To do: The required output is a number: how many lines of the data below include the string "Learn".
Records to use: Begin
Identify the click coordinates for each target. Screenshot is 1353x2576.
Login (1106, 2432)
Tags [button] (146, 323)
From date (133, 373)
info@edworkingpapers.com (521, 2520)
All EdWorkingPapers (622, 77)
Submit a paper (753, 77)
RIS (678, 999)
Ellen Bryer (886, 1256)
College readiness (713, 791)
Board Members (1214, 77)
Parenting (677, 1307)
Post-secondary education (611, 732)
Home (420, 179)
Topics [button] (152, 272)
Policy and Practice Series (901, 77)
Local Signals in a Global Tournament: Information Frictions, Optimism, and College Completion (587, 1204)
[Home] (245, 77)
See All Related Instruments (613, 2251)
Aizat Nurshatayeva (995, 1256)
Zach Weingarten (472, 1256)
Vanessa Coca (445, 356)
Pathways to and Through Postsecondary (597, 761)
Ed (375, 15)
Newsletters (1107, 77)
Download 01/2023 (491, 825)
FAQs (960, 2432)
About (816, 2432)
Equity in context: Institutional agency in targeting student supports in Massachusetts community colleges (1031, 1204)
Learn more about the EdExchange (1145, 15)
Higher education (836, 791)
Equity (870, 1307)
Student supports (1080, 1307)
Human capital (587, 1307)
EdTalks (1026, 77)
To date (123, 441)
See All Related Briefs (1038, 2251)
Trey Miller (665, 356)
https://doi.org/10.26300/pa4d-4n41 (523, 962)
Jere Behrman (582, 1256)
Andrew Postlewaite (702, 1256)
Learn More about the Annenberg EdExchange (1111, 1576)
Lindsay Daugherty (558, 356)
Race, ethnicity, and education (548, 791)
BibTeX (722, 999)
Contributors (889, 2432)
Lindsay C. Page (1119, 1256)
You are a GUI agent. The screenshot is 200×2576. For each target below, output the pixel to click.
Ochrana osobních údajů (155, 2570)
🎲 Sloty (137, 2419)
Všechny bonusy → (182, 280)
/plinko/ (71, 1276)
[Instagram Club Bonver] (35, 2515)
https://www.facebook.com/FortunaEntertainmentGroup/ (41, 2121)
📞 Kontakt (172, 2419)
Records to use: End
Completed task: 2